Tom Pistilini has just discovered he’s an unwitting investor in a macabre tourism company bringing wealthy European sightseers obsessed with America’s murder culture to explore mass shooting sites. It’s a business that will make him wealthy, although he might just despise it enough to ruin his neighbors, and himself, financially.
Told from the first-person perspective of unreliable narrator Tom “Pisser” Pistilini, the Patrick Bateman of the private school community, Therapy Mammals is the story of the lengths one father will go to protect his children, his marriage, and his worthiness.
Pisser’s life is a mess. He recently emerged from a pharmaceutical blackout to find himself strangling the captain of the high school lacrosse team against the bathroom wall of Gopa Academy, a premier Manhattan private school. His wife is having an affair with a motivational speaker. His job as Channel Fourteen’s meteorologist is in jeopardy. His nanny died in a freak accident, of which he may have been involved. It is also possible he murdered the lacrosse coach with a four-iron. A group of millennial hackers has discovered the tourism business. He has a chipmunk infestation in his backyard. His wife’s vertical pancake business, Standcake, is on the verge of ruin. His son is a cross-dressing geriatric. Controversial photographs of his daughter are circulating. Various factions of parents are aligned against him, but who can blame them: he stole a prosthetic leg and an equipment bus, causing the lacrosse team to forfeit an important game. He kidnapped a feral cat, hoping it would clear his yard of chipmunks while also behaving as his therapy pet. He named it Clint Eastwood. His cat is pregnant.

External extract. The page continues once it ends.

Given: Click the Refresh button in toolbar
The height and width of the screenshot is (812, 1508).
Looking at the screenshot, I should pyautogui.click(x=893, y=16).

Therapy Mammals is an intriguing romp through modern parenthood navigating class privilege, digital media, hacker culture and gun violence.
|Publisher:||Rare Bird Books|
|Product dimensions:||5.50(w) x 8.50(h) x (d)|
About the Author
Jon Methven is the author of three novels: Therapy Mammals, Strange Boat, and This Is Your Captain Speaking. His work has appeared in Timothy McSweeney’s Internet Tendency, the New York Times, New York Magazine, Buzzfeed, The Atlantic, and The Awl. He lives in New York City.